§ **What needs to be done**
Where the records below show a line containing "Task: Open the map legend list tool", start copying; end with the line containing "Go to the Germany", and copy it too.

(Pixel coordinate grounding data)
————————
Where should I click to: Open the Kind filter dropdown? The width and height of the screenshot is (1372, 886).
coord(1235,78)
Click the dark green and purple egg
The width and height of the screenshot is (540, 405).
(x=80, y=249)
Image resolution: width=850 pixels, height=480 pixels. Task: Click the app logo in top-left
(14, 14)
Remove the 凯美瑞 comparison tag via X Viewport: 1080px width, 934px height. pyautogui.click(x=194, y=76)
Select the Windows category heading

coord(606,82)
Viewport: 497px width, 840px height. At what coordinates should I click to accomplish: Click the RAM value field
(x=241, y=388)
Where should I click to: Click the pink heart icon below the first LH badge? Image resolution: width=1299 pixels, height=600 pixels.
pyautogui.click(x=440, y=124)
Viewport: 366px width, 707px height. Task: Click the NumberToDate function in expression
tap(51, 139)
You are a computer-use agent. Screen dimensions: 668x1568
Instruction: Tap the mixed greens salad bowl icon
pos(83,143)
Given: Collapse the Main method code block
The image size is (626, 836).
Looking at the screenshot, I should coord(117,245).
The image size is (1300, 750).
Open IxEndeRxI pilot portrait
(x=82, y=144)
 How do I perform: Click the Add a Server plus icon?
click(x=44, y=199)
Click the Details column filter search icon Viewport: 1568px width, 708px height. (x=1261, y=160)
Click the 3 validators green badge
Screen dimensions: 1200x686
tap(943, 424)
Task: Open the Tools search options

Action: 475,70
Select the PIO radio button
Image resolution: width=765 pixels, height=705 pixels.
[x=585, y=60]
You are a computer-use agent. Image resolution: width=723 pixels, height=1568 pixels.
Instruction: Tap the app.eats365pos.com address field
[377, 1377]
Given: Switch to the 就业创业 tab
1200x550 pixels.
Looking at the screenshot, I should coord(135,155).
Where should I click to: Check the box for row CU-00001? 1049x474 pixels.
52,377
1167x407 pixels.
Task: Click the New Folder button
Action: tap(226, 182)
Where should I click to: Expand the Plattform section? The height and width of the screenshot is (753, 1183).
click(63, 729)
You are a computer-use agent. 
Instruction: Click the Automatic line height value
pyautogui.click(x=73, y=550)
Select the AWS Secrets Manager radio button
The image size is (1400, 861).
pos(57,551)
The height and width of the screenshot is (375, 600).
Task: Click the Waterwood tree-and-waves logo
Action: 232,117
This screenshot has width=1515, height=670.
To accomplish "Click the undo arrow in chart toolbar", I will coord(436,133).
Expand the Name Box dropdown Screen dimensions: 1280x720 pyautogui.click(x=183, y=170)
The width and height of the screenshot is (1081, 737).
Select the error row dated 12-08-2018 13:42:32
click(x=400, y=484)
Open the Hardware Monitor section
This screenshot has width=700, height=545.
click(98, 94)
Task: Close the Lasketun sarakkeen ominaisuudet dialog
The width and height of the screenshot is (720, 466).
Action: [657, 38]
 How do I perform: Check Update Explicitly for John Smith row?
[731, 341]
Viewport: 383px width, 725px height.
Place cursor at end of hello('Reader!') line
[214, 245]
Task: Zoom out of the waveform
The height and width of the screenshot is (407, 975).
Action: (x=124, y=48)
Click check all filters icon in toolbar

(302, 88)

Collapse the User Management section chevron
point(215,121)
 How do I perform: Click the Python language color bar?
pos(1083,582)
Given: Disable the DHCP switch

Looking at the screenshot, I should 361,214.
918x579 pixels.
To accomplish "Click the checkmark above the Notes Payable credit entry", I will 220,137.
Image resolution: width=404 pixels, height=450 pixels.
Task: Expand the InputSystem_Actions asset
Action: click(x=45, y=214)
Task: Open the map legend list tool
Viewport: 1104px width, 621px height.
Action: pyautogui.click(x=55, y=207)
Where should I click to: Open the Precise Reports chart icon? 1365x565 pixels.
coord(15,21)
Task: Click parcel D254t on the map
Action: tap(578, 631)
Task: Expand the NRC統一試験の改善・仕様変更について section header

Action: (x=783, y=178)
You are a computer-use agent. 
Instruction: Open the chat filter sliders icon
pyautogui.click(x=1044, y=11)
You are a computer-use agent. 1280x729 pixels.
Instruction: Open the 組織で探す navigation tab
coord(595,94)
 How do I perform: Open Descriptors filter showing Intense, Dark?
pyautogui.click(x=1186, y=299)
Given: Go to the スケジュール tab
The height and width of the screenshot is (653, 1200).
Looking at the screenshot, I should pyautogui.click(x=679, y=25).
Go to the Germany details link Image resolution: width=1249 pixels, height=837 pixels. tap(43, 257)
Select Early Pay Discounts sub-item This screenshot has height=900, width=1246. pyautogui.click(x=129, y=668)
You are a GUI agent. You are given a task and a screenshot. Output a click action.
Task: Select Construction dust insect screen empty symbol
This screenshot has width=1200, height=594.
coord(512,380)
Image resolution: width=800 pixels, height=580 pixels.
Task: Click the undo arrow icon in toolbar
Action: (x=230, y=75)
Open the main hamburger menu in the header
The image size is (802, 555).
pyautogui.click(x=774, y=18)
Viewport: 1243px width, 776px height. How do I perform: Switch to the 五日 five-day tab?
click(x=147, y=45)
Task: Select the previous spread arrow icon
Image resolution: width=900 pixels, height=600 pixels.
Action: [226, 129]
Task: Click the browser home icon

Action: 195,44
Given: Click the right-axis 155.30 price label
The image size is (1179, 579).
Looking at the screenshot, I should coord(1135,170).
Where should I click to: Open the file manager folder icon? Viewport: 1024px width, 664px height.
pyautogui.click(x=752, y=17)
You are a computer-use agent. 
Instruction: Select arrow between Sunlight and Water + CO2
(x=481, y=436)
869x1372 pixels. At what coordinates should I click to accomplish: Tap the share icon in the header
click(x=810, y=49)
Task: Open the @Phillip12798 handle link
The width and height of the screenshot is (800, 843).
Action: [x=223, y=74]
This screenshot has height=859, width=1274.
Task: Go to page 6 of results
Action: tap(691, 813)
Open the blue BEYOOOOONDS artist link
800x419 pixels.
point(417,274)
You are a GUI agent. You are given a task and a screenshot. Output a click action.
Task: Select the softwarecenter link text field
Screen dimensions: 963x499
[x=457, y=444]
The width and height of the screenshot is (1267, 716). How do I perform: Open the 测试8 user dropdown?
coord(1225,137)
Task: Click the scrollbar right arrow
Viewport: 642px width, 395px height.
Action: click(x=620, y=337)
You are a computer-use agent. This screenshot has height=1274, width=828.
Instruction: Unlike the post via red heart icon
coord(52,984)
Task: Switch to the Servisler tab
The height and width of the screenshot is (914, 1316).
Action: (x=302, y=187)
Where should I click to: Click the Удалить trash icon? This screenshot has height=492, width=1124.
————————
§ **Response area**
Task: Open the map legend list tool
Viewport: 1104px width, 621px height.
Action: pyautogui.click(x=55, y=207)
Where should I click to: Open the Precise Reports chart icon? 1365x565 pixels.
coord(15,21)
Task: Click parcel D254t on the map
Action: tap(578, 631)
Task: Expand the NRC統一試験の改善・仕様変更について section header

Action: (x=783, y=178)
You are a computer-use agent. 
Instruction: Open the chat filter sliders icon
pyautogui.click(x=1044, y=11)
You are a computer-use agent. 1280x729 pixels.
Instruction: Open the 組織で探す navigation tab
coord(595,94)
 How do I perform: Open Descriptors filter showing Intense, Dark?
pyautogui.click(x=1186, y=299)
Given: Go to the スケジュール tab
The height and width of the screenshot is (653, 1200).
Looking at the screenshot, I should pyautogui.click(x=679, y=25).
Go to the Germany details link Image resolution: width=1249 pixels, height=837 pixels. tap(43, 257)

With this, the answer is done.